Ivana Hughes
👤 PersonAppearances Over Time
Podcast Appearances
Nuclear weapons are different from conventional weapons in many ways.
One of the things that I like to say is that they really defy the kind of concept of both space and time.
And let me explain what I mean by that.
If you have a conventional weapon and you explode it over a city or wherever,
that explosion is going to have an impact in that local place.
And it's going to have that impact in time.
And then you could come back and clean up the area and rebuild and so on.
Nuclear weapons are not like that.
A nuclear explosion in one place, in one location, and in one split moment of time can have both global effects and it can have impacts over actually even thousands of years through the effects of radiation and the kind of radioactive isotopes that get deposited in the environment.
But there are sort of a number of ways in which even a single nuclear weapon explosion can be incredibly dangerous and devastating.
And then there are a number of impacts in which a nuclear war, in which many nuclear weapons are used, can be...
obviously quite clearly much more devastating.

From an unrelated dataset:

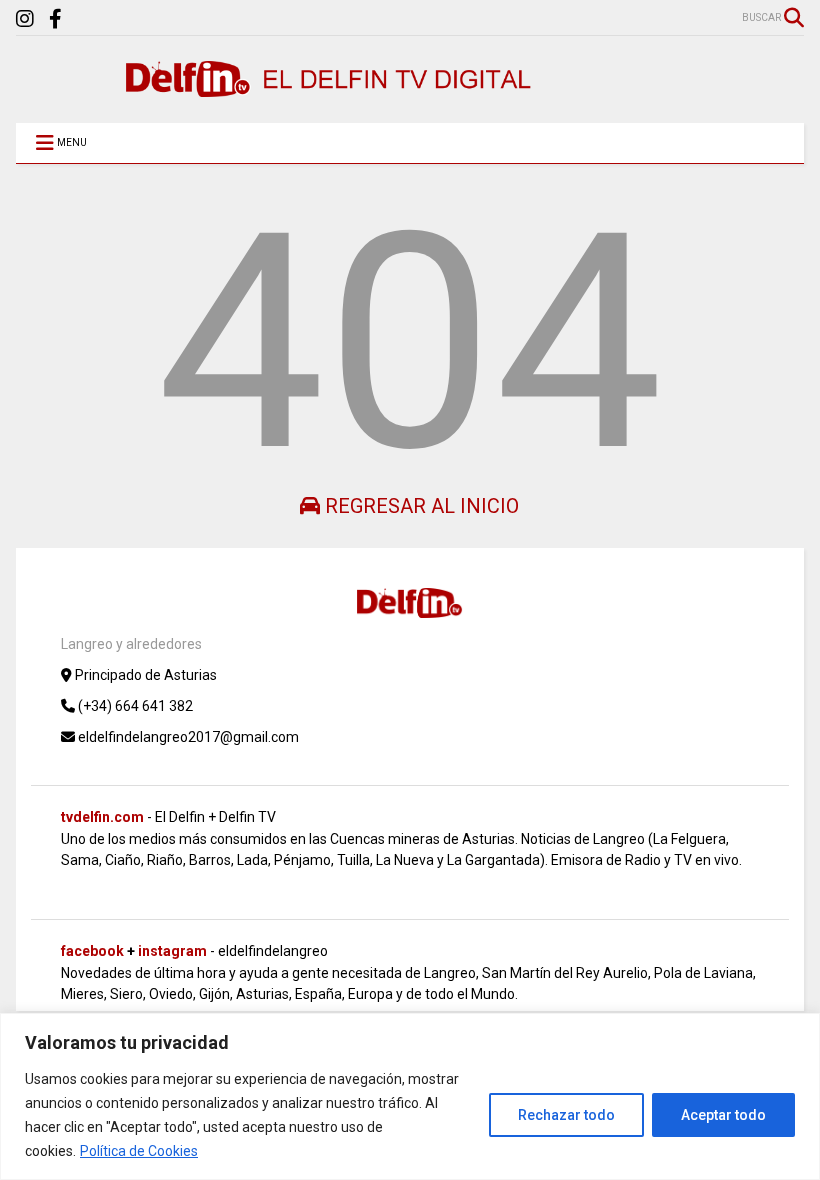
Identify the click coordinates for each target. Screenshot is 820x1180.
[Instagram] (25, 19)
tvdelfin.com (102, 817)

So the thing that people know about nuclear weapons is that one nuclear weapon can be much more powerful than any kind of chemical explosion.
So for example, the atomic bombings of Hiroshima and Nagasaki
80 years ago.
80 years ago, almost exactly, had what's called energy yields of 15 and 21 kilotons of TNT.
Now, these bombs were made out of uranium and plutonium, uranium for the Hiroshima bomb.
and plutonium for the Nagasaki bomb.
But when we describe their energy yield, we describe it in terms of the equivalent amount of chemical explosive that you would need.
So that's where the 15 kilotons, 15,000 tons of TNTs, how much you would have needed of chemical explosive to produce the energy equivalent to that explosion.